## ABOUT THIS TASK:
A word-for-word repetition of the records beneath this task is the expected answer.

## RECORD SET:

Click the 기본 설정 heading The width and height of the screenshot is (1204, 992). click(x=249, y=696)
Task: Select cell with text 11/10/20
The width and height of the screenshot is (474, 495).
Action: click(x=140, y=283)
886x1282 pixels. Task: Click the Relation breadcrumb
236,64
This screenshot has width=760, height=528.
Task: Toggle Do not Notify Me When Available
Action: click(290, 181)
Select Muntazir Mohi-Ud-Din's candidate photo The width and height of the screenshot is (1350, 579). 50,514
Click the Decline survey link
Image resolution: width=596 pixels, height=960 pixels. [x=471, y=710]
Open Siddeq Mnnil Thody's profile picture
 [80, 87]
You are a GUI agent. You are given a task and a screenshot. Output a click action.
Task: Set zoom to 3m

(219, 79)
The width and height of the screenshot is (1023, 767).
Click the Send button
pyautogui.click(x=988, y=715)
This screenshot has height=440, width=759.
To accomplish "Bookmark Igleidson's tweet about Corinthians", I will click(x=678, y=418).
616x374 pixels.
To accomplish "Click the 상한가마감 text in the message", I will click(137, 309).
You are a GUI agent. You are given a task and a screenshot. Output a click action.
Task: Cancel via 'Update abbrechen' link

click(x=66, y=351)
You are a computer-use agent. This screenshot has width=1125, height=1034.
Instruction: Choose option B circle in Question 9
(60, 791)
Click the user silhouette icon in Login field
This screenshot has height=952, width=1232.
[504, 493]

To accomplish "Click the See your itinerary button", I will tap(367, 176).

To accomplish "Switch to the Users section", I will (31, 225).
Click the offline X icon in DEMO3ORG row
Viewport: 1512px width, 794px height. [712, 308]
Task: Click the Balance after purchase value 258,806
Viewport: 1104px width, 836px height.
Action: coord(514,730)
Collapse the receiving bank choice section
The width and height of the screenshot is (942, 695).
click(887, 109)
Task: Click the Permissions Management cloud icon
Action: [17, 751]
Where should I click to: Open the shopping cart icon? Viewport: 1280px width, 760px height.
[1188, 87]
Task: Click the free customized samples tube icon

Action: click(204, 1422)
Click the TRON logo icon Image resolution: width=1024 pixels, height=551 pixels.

## ANSWER BOX:
Click the 기본 설정 heading The width and height of the screenshot is (1204, 992). click(x=249, y=696)
Task: Select cell with text 11/10/20
The width and height of the screenshot is (474, 495).
Action: click(x=140, y=283)
886x1282 pixels. Task: Click the Relation breadcrumb
236,64
This screenshot has width=760, height=528.
Task: Toggle Do not Notify Me When Available
Action: click(290, 181)
Select Muntazir Mohi-Ud-Din's candidate photo The width and height of the screenshot is (1350, 579). 50,514
Click the Decline survey link
Image resolution: width=596 pixels, height=960 pixels. [x=471, y=710]
Open Siddeq Mnnil Thody's profile picture
 [80, 87]
You are a GUI agent. You are given a task and a screenshot. Output a click action.
Task: Set zoom to 3m

(219, 79)
The width and height of the screenshot is (1023, 767).
Click the Send button
pyautogui.click(x=988, y=715)
This screenshot has height=440, width=759.
To accomplish "Bookmark Igleidson's tweet about Corinthians", I will click(x=678, y=418).
616x374 pixels.
To accomplish "Click the 상한가마감 text in the message", I will click(137, 309).
You are a GUI agent. You are given a task and a screenshot. Output a click action.
Task: Cancel via 'Update abbrechen' link

click(x=66, y=351)
You are a computer-use agent. This screenshot has width=1125, height=1034.
Instruction: Choose option B circle in Question 9
(60, 791)
Click the user silhouette icon in Login field
This screenshot has height=952, width=1232.
[504, 493]

To accomplish "Click the See your itinerary button", I will tap(367, 176).

To accomplish "Switch to the Users section", I will (31, 225).
Click the offline X icon in DEMO3ORG row
Viewport: 1512px width, 794px height. [712, 308]
Task: Click the Balance after purchase value 258,806
Viewport: 1104px width, 836px height.
Action: coord(514,730)
Collapse the receiving bank choice section
The width and height of the screenshot is (942, 695).
click(887, 109)
Task: Click the Permissions Management cloud icon
Action: [17, 751]
Where should I click to: Open the shopping cart icon? Viewport: 1280px width, 760px height.
[1188, 87]
Task: Click the free customized samples tube icon

Action: click(204, 1422)
Click the TRON logo icon Image resolution: width=1024 pixels, height=551 pixels.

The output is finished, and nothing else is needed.